The different humanized APP models (rat and mouse) expressing human Aβ and PSEN1 M139T are valuable controls to study APP processing in vivo allowing the use of a human Aβ ELISA which is more sensitive than the equivalent system for rodents. These animals will be made available to the research community.
在 APP 中,氨基酸残基的三个差异影响到一些医学上重要的特征,包括β-分泌酶对 APP 的切割和 Aβ 肽的聚集(De Strooper 等人,EMBO J 14:4932-38, 1995;Ueno 等人,Biochemistry 53:7523-30, 2014;Bush,2003,Trends Neurosci 26:207-14)。因此,大多数阿尔茨海默病(AD)的啮齿动物模型都是基于人类 APP 序列,由人工合成的小型基因随机插入啮齿动物基因组中表达。虽然这些模型很好地模拟了疾病的各种生化方面,如 Aβ 聚集,但它们也容易受到过表达的影响,并因插入的小型基因的位置或附近的基因受到影响而发生复杂的表型改变(Sasaguri 等人,EMBO J 36:2473-87, 2017;Goodwin 等人,Genome Res 29:494-505, 2019)。
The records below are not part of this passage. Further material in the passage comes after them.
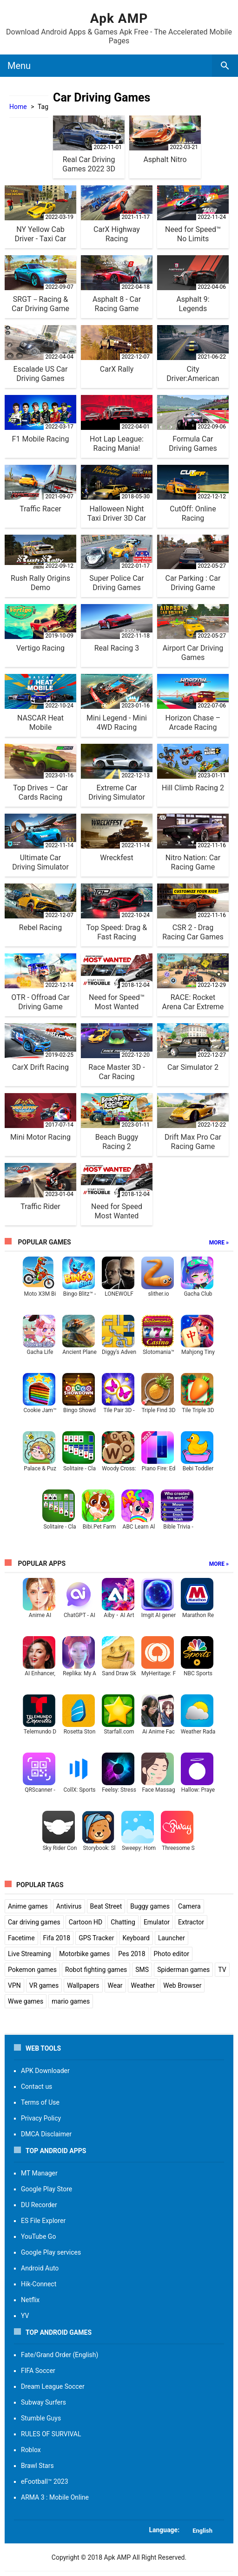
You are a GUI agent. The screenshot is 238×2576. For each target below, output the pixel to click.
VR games (44, 1985)
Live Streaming (29, 1953)
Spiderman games (183, 1969)
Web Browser (182, 1985)
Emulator (157, 1922)
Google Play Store (46, 2189)
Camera (189, 1906)
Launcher (171, 1938)
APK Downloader (45, 2070)
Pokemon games (32, 1969)
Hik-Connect (38, 2284)
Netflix (30, 2300)
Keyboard (136, 1938)
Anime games (28, 1906)
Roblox (31, 2450)
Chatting (123, 1922)
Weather (143, 1985)
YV (25, 2315)
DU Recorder (39, 2205)
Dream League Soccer (53, 2386)
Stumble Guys (41, 2418)
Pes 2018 (131, 1953)
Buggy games (150, 1906)
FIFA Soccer (38, 2370)
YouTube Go (38, 2236)
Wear (115, 1985)
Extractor (191, 1922)
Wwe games (25, 2001)
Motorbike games (84, 1953)
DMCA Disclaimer (46, 2134)
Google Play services (51, 2252)
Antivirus (69, 1906)
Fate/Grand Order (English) (59, 2355)
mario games (71, 2001)
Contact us (36, 2086)
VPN (14, 1985)
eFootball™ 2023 (44, 2481)
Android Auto (40, 2268)
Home (18, 106)
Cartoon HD (86, 1922)
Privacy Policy (41, 2118)
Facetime (21, 1938)
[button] (119, 2529)
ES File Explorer (43, 2220)
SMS (142, 1969)
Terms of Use (40, 2102)
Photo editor (171, 1953)
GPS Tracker (96, 1938)
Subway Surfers (43, 2402)
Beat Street (106, 1906)
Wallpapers (83, 1985)
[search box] (225, 65)
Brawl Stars (37, 2465)
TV (222, 1969)
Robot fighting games (96, 1969)
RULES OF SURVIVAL (51, 2434)
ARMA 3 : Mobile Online (55, 2497)
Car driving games (34, 1922)
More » (219, 1242)
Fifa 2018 (57, 1938)
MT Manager (39, 2173)
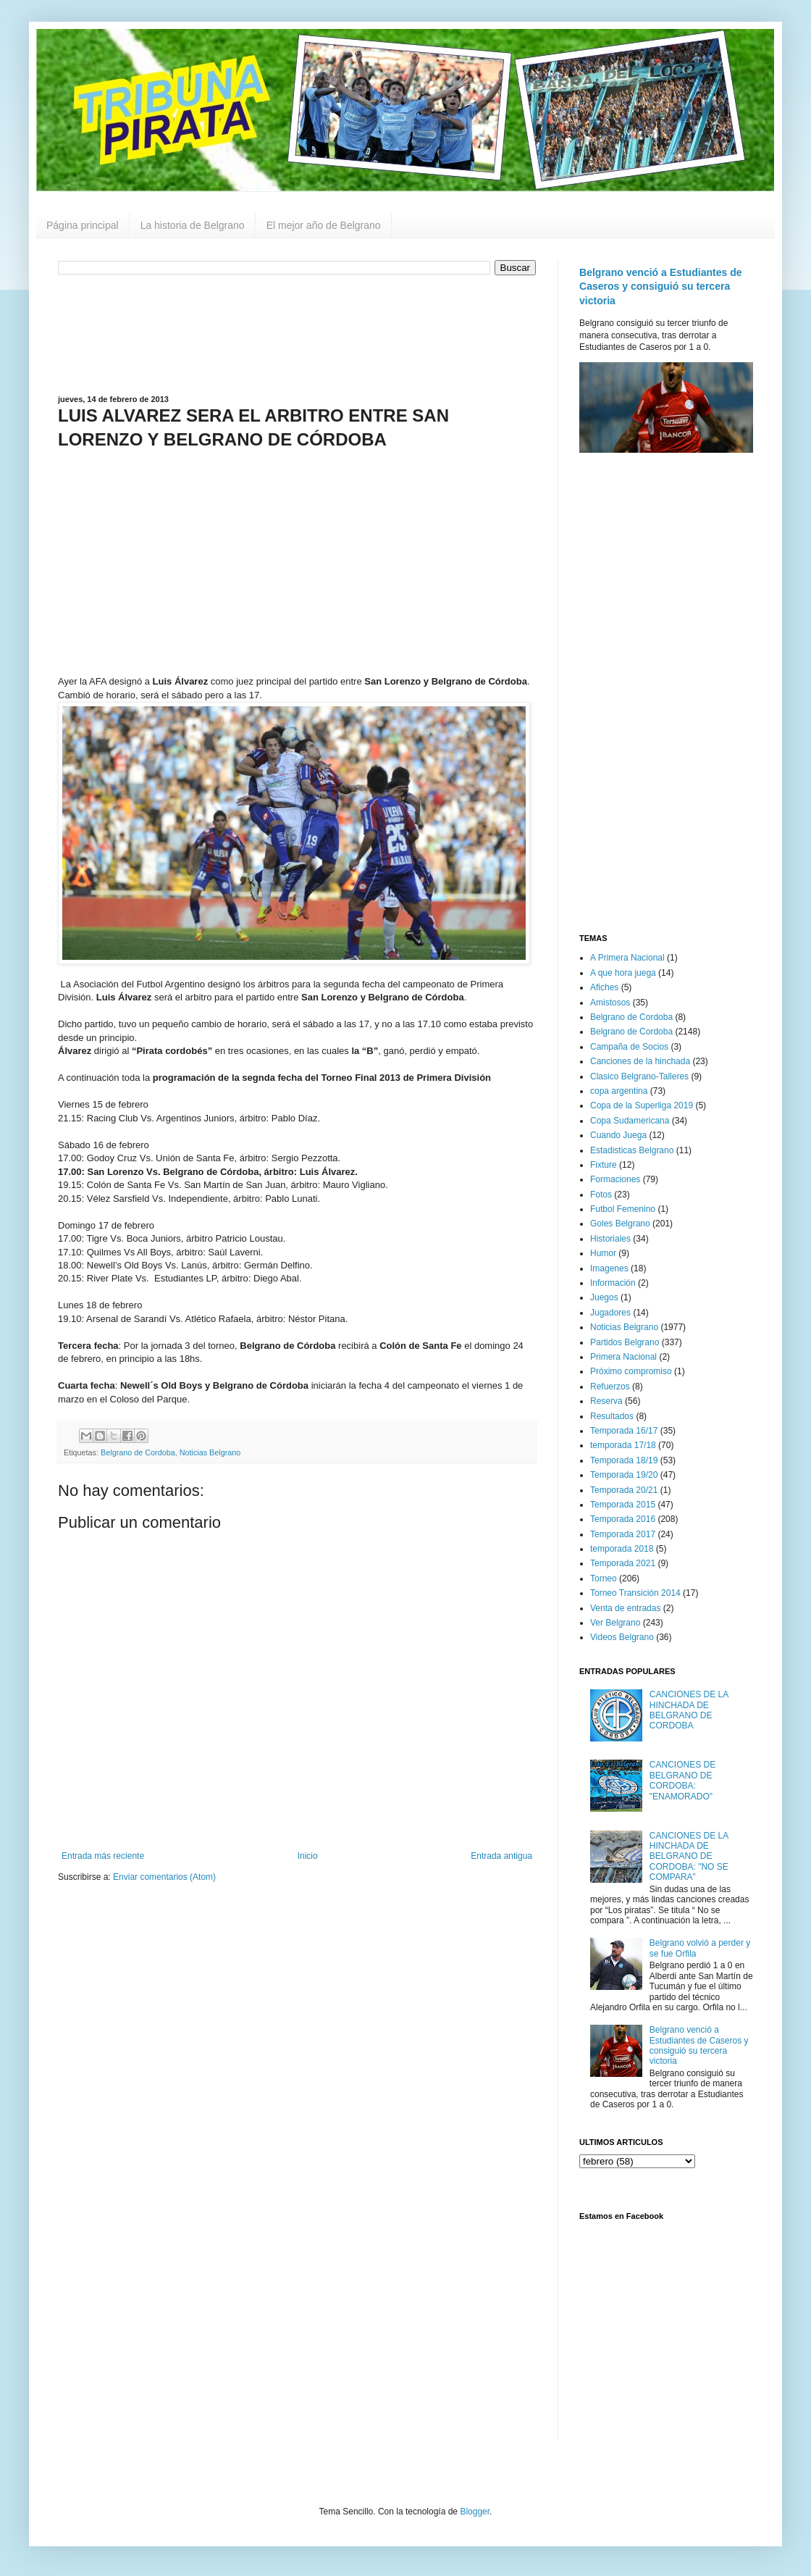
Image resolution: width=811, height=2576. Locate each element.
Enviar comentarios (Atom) (164, 1877)
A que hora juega (623, 973)
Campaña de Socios (629, 1047)
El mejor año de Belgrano (323, 225)
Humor (603, 1253)
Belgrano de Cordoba (138, 1452)
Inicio (308, 1856)
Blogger (474, 2511)
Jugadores (610, 1313)
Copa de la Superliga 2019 (641, 1105)
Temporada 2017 (622, 1534)
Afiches (604, 987)
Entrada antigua (501, 1856)
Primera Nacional (623, 1357)
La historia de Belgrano (192, 225)
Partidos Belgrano (624, 1342)
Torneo (603, 1578)
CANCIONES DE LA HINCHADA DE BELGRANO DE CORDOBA (689, 1710)
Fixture (603, 1165)
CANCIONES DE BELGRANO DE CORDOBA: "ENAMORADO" (682, 1780)
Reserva (606, 1401)
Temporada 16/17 (623, 1431)
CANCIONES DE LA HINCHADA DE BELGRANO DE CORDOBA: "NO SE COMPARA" (689, 1857)
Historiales (610, 1239)
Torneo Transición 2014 (635, 1593)
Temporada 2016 (622, 1519)
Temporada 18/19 (623, 1460)
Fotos (601, 1194)
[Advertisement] (297, 333)
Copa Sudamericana (629, 1121)
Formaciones (615, 1179)
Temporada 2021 (622, 1563)
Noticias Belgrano (210, 1452)
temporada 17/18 (623, 1445)
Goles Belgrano (620, 1223)
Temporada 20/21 (623, 1490)
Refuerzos (610, 1386)
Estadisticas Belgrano (631, 1150)
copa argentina (618, 1091)
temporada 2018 (621, 1549)
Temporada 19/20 (623, 1475)
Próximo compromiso (631, 1371)
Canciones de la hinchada (640, 1061)
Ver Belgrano (615, 1623)
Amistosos (610, 1003)
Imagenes (609, 1268)
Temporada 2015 (622, 1505)
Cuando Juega (618, 1135)
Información (613, 1283)
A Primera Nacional (627, 958)
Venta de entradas (625, 1608)
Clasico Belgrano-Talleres (639, 1076)
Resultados (612, 1416)
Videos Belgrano (622, 1637)
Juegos (604, 1297)
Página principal (82, 225)
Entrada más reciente (103, 1856)
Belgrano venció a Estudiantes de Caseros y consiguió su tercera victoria (660, 286)
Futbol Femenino (622, 1209)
将临床突变引入人源化内源性啮齿动物 APP 序列的基因敲入策略(Saito 等人,Nat Neurosci 17:661-3, 2014)代表了一种有用的改进,但需要与适当的人源化野生型(WT)小鼠进行比较。
我们使用计算建模的方法研究了人类β-CTF 与 BACE1 的结合,以研究不同物种 APP 的不同加工方式。我们使用 CRISPR-Cas9 方法在鼠和大鼠基因组中对我们鉴定出的三个关键残基 G676R、F681Y 和 R684H(根据人类 APP770 同工型进行标记)进行了人源化。这些新的模型被称为鼠和大鼠 App,它们从内源性启动子表达 APP。我们还将早发性家族性阿尔茨海默病(FAD)突变 M139T 引入内源性 Rat Psen1 基因。
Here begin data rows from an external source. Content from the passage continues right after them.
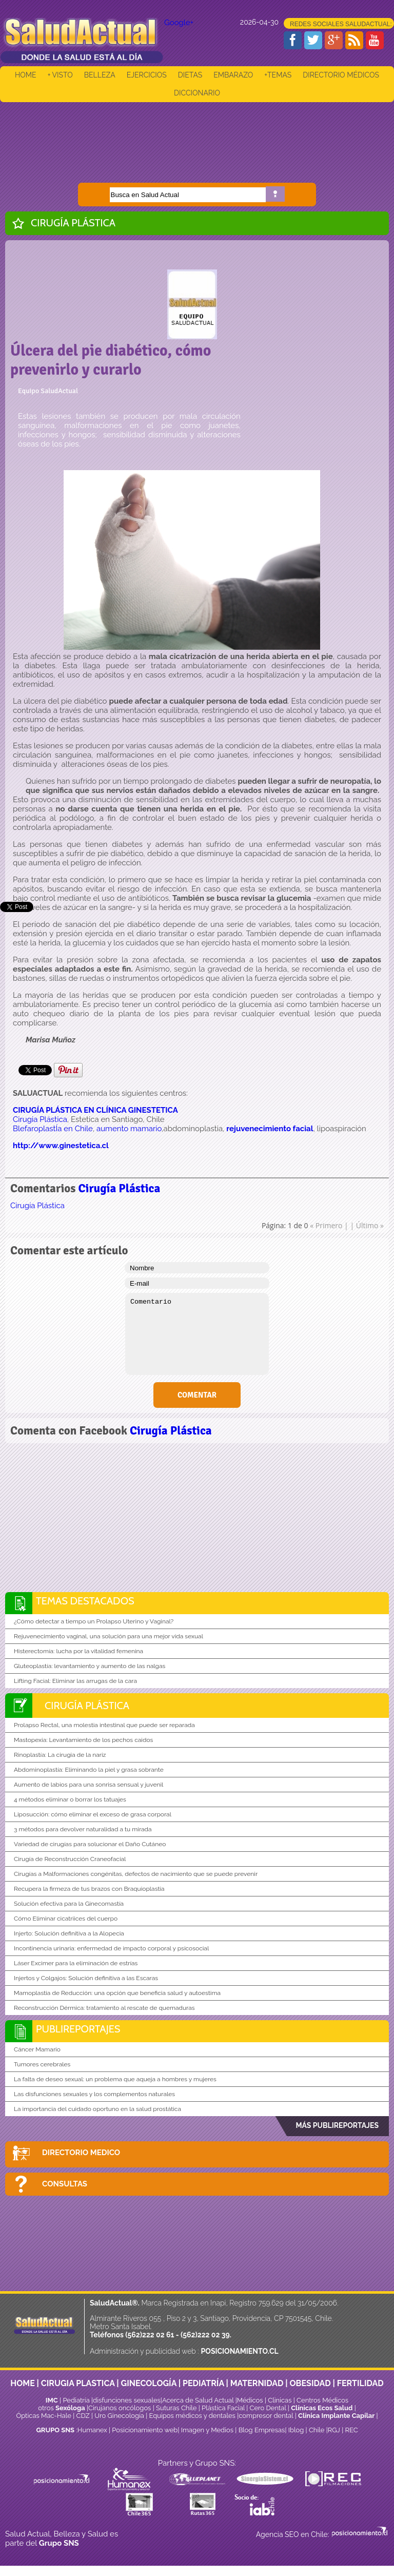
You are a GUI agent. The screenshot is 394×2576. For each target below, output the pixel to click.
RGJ (334, 2430)
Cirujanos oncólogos (119, 2408)
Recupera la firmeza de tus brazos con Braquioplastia (89, 1888)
我们发现,将这三个氨基酸替换引入到啮齿动物序列中会降低 APP 底物与 BACE1 切割的亲和力。β-分泌酶加工的效果得到了证实,因为这两种人源化的啮齿动物模型产生的(人类)Aβ 比原始 WT 株多三倍。这些模型是研究转基因或基因敲入突变对 APP 加工影响的合适对照或起点(Saito 等人,Nat Neurosci 17:661-3, 2014)。我们将早发性家族性阿尔茨海默病(FAD)突变 M139T 引入内源性 Rat Psen1 基因,并对这种新型大鼠 AD 模型中的 Aβ 加工进行了初步表征。
表达人类 Aβ 和 PSEN1 M139T 的不同人源化 APP 模型(鼠和大鼠)是研究体内 APP 加工的有价值的对照,可用于使用比啮齿动物更敏感的人类 Aβ ELISA。这些动物将提供给研究社区。